Written problem A =
From the Windows IP Configuration section of the forum thread about the laptop with no internet access, list every field label shown before the first adapter heading.

# Compaq Presario CQ56 is connected to network, but has 'no internet access'



## lize182 (Sep 30, 2011)

My compaq presario cq56 laptop has been connected, via wireless, to our home broadband network for ages, but suddenly it's not working. A yellow triangle with an exclamation mark has appeared over the bars of the internet symbol in the system tray, and it tells me it's connected, but that there's no internet access.
All the other computers on the network are fine (one laptop, connected wirelessly,. and a desktop connected via cable). I have called TalkTalk and they have checked the connection, concluding that its fine. I have also been in contact with the manufacturer of our router (Belkin). After changing lots of settings around, they told me it must be an issue with the network adapter (?) on my laptop. I can't actually find any support from Compaq/HP themselves. Please help!!


----------



## Blade_Jones (Feb 5, 2005)

Look under device manager to see if there's any yellow exclamation marks. 
From the command prompt run ipconfig /all then post results.


----------



## lize182 (Sep 30, 2011)

No yellow exclamation marks in device manager...


C:\Users\Liz>ipconfig /all

Windows IP Configuration

Host Name . . . . . . . . . . . . : Liz-PC
Primary Dns Suffix . . . . . . . :
Node Type . . . . . . . . . . . . : Hybrid
IP Routing Enabled. . . . . . . . : No
WINS Proxy Enabled. . . . . . . . : No
DNS Suffix Search List. . . . . . : Belkin

Wireless LAN adapter Wireless Network Connection 2:

Media State . . . . . . . . . . . : Media disconnected
Connection-specific DNS Suffix . :
Description . . . . . . . . . . . : Microsoft Virtual WiFi Miniport Adapter
Physical Address. . . . . . . . . : 1C-65-9D-88-85-D9
DHCP Enabled. . . . . . . . . . . : Yes
Autoconfiguration Enabled . . . . : Yes

Wireless LAN adapter Wireless Network Connection:

Connection-specific DNS Suffix . : Belkin
Description . . . . . . . . . . . : Realtek RTL8191SE 802.11b/g/n WiFi Adapte
r
Physical Address. . . . . . . . . : 1C-65-9D-88-85-D9
DHCP Enabled. . . . . . . . . . . : Yes
Autoconfiguration Enabled . . . . : Yes
Link-local IPv6 Address . . . . . : fe80::1942:9578:6e46:5285%13(Preferred)
IPv4 Address. . . . . . . . . . . : 192.168.2.4(Preferred)

Stored rows =

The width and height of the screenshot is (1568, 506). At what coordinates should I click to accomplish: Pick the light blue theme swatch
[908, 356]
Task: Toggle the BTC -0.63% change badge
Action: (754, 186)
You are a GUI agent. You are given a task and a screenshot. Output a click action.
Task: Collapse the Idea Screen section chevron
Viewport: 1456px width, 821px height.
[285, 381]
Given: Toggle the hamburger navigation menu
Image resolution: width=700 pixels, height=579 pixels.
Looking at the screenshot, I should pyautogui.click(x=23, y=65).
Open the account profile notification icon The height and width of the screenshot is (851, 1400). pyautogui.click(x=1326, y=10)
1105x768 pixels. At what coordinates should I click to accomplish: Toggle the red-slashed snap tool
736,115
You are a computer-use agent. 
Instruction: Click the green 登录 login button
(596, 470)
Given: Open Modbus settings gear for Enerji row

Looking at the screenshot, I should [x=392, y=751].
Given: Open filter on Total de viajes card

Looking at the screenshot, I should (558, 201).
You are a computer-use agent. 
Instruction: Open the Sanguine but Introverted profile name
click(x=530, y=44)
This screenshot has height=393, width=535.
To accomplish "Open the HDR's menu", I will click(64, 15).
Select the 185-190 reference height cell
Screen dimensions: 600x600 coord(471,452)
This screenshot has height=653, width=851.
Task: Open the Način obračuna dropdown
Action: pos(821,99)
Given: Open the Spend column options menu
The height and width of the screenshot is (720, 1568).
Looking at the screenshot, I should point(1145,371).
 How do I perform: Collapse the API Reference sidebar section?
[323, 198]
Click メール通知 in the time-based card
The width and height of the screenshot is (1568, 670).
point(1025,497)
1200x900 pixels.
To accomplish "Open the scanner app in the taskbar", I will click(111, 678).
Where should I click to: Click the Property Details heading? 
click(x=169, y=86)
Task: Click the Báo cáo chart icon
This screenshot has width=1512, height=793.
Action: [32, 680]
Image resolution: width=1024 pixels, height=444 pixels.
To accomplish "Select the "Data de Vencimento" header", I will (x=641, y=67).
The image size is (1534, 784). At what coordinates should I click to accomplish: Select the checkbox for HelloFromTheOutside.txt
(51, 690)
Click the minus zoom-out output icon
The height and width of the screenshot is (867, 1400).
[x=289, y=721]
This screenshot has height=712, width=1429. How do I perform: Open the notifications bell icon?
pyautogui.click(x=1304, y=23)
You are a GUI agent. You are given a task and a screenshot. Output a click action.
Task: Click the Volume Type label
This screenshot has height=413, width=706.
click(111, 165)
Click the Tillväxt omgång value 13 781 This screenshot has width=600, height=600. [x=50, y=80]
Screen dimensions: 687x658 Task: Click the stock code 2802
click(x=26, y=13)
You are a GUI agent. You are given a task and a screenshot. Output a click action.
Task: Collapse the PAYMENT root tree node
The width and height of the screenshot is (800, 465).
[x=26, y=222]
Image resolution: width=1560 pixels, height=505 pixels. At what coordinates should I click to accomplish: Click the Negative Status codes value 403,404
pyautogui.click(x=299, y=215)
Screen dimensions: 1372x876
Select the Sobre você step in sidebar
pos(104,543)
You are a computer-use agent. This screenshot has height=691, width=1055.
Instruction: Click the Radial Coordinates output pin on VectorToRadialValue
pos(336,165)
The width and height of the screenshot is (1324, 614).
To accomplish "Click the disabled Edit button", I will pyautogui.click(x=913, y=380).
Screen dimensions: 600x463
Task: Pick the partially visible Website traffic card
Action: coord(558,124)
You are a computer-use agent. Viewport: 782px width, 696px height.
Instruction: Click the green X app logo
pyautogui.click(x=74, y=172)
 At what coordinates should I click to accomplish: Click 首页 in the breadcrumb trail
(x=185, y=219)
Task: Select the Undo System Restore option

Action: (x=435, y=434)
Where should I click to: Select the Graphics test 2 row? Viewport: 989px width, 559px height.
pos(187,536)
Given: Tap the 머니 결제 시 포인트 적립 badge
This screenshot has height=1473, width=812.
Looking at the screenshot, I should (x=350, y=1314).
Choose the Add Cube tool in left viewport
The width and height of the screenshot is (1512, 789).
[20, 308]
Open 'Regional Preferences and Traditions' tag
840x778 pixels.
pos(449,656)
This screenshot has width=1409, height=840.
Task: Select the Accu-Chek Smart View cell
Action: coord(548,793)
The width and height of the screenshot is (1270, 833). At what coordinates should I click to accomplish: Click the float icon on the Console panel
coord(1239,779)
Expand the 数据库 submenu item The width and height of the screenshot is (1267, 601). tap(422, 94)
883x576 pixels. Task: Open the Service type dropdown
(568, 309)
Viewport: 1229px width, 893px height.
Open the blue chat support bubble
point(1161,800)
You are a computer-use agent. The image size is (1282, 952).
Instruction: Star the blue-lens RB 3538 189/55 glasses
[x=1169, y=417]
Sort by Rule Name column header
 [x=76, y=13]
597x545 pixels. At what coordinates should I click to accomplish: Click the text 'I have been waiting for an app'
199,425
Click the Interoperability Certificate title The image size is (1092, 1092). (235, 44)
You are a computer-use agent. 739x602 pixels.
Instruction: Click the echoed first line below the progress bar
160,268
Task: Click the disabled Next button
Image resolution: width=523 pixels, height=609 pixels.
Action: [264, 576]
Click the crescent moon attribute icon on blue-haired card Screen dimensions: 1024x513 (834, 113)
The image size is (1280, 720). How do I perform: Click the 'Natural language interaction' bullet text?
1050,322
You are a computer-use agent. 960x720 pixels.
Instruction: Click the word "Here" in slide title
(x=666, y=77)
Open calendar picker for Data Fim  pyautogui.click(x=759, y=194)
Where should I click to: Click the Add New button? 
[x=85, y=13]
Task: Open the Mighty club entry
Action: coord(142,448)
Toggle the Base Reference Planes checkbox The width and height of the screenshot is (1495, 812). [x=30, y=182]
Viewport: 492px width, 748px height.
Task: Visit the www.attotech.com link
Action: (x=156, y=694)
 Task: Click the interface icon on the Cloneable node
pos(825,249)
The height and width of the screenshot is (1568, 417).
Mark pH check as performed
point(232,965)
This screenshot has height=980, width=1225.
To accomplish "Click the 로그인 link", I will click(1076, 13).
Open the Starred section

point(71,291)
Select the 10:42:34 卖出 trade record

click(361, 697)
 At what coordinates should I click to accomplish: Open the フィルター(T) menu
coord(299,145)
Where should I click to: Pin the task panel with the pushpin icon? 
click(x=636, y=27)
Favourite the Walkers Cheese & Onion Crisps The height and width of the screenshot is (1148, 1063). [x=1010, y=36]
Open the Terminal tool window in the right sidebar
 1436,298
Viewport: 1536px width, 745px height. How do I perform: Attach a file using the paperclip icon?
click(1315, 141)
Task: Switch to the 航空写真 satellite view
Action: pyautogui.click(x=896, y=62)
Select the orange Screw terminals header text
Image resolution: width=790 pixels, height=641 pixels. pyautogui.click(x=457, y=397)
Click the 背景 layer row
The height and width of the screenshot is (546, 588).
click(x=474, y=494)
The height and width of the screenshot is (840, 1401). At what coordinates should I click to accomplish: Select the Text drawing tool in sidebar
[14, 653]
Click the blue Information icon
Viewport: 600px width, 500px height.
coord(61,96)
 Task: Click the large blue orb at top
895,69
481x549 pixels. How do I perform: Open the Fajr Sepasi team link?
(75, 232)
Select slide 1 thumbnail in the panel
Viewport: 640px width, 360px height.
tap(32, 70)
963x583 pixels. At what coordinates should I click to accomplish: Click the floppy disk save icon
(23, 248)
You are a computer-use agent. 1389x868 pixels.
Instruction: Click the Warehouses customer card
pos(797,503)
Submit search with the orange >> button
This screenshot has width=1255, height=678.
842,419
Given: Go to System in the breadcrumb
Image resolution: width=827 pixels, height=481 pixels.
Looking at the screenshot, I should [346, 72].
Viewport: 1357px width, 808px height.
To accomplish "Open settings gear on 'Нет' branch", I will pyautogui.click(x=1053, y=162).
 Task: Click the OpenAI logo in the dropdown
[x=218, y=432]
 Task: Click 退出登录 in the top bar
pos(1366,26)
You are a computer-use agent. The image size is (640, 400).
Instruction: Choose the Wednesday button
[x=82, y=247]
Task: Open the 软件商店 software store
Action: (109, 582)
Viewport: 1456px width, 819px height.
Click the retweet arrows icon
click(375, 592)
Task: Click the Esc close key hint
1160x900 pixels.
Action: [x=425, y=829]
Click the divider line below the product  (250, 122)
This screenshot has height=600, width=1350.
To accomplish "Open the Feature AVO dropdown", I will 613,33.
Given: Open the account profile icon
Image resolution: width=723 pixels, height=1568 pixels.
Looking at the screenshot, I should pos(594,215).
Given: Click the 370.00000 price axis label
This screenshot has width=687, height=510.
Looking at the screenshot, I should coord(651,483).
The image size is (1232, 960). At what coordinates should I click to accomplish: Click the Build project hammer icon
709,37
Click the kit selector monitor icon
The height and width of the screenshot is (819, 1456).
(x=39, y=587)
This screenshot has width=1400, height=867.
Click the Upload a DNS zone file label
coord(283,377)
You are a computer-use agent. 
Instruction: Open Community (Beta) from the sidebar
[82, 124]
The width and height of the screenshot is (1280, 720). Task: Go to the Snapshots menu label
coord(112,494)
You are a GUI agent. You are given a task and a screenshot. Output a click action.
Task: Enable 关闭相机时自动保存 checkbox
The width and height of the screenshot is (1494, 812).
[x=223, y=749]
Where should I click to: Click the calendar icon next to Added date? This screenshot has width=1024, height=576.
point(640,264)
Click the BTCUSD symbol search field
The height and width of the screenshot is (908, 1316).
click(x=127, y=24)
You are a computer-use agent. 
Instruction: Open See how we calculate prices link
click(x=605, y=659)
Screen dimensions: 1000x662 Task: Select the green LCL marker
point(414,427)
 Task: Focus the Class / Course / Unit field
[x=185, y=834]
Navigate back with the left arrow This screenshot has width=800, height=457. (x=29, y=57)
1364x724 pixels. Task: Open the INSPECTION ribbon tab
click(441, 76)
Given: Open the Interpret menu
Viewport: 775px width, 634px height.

Written problem B =
Please rewrite the records from the line with "Image resolution: width=1024" up to and including the line with "click(x=26, y=13)", substituting "tick box" for "checkbox" and leaving everything else unchanged.

Full output A =
Host Name
Primary Dns Suffix
Node Type
IP Routing Enabled
WINS Proxy Enabled
DNS Suffix Search List

Full output B =
Image resolution: width=1024 pixels, height=444 pixels.
To accomplish "Select the "Data de Vencimento" header", I will (x=641, y=67).
The image size is (1534, 784). At what coordinates should I click to accomplish: Select the tick box for HelloFromTheOutside.txt
(51, 690)
Click the minus zoom-out output icon
The height and width of the screenshot is (867, 1400).
[x=289, y=721]
This screenshot has height=712, width=1429. How do I perform: Open the notifications bell icon?
pyautogui.click(x=1304, y=23)
You are a GUI agent. You are given a task and a screenshot. Output a click action.
Task: Click the Volume Type label
This screenshot has height=413, width=706.
click(111, 165)
Click the Tillväxt omgång value 13 781 This screenshot has width=600, height=600. [x=50, y=80]
Screen dimensions: 687x658 Task: Click the stock code 2802
click(x=26, y=13)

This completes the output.